--- ТЕКСТ ДЛЯ ЧТЕНИЯ ---
Но через неделю я получил из редакции «Историкамарксиста» новое письмо: от меня снова требовали дать выводы, кто прав: Е.В.Тарле, утверждающий, что сербское правительство ничего не знало о подготовке Сараевского покушения, или же прав М.Н.Покровский, считающий, что сербское правительство не могло не знать о подготовке покушения.

Делать было нечего, и я добавил в конце статьи:

«Изложенные в моей статье факты и материалы показывают, что мнение М.Н.Покровского об осведомленности сербского правительства о подготовке Сараевского покушения более соответствует действительности, чем мнение академика Е.В.Тарле».

Пока шла эта переписка с «Историком-марксистом», директор Госполитиздата сообщил, что берет для издания мою вторую книгу «Возникновение мировой войны» и просит приехать в Москву для заключения договора.

Я уехал в Москву, где заключил договор на книгу в 30-35 печатных листов с обязательством сдать рукопись в издательство к 1 сентября 1931 г.

--- РАЗДЕЛ ДАННЫХ ---
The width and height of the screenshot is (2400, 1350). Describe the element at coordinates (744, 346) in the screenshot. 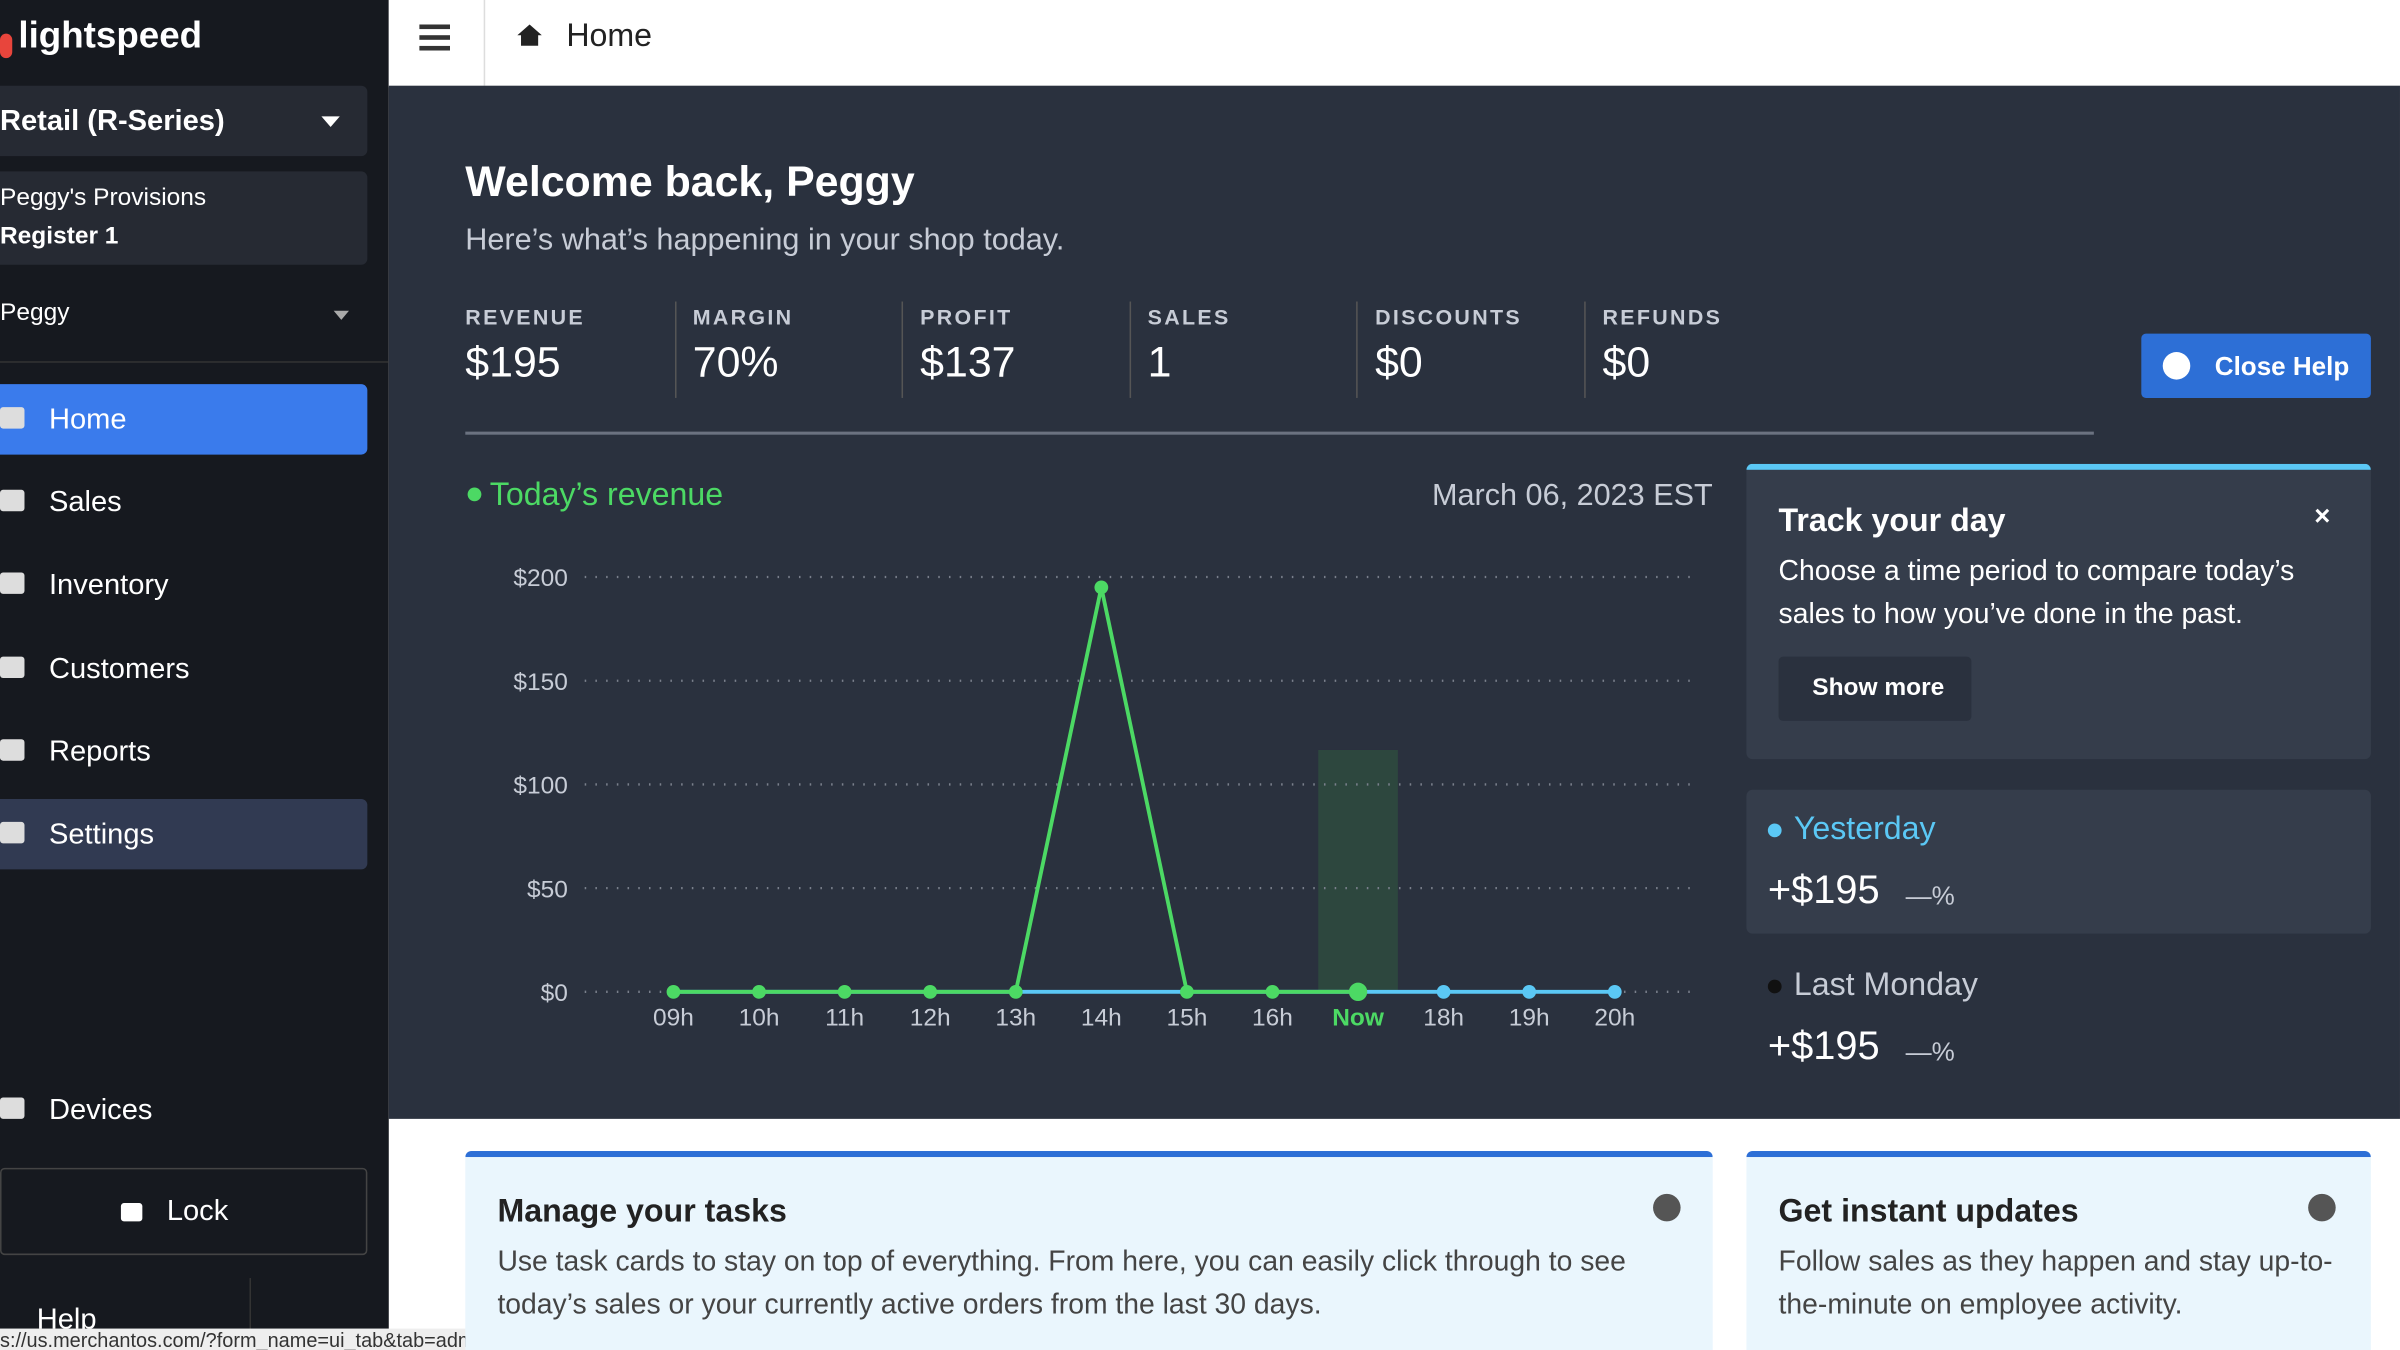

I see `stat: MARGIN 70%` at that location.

--- СУТЬ ЗАДАНИЯ ---
a. Ответьте по тексту для чтения на следующие вопросы:
(i) Чье мнение об осведомленности сербского правительства автор в итоге признал более соответствующим действительности?
(ii) Какую книгу автора взял для издания Госполитиздат?
(iii) К какому сроку автор обязался сдать рукопись в издательство?
b. Дословно перепишите фрагмент текста для чтения от слов «Делать было нечего, и» до слов «для заключения договора.» включительно.

--- ОТВЕТЫ НИЖЕ ---
a.
(i) Мнение М.Н.Покровского.
(ii) Вторую книгу автора, «Возникновение мировой войны».
(iii) К 1 сентября 1931 г.

b.
Делать было нечего, и я добавил в конце статьи:

«Изложенные в моей статье факты и материалы показывают, что мнение М.Н.Покровского об осведомленности сербского правительства о подготовке Сараевского покушения более соответствует действительности, чем мнение академика Е.В.Тарле».

Пока шла эта переписка с «Историком-марксистом», директор Госполитиздата сообщил, что берет для издания мою вторую книгу «Возникновение мировой войны» и просит приехать в Москву для заключения договора.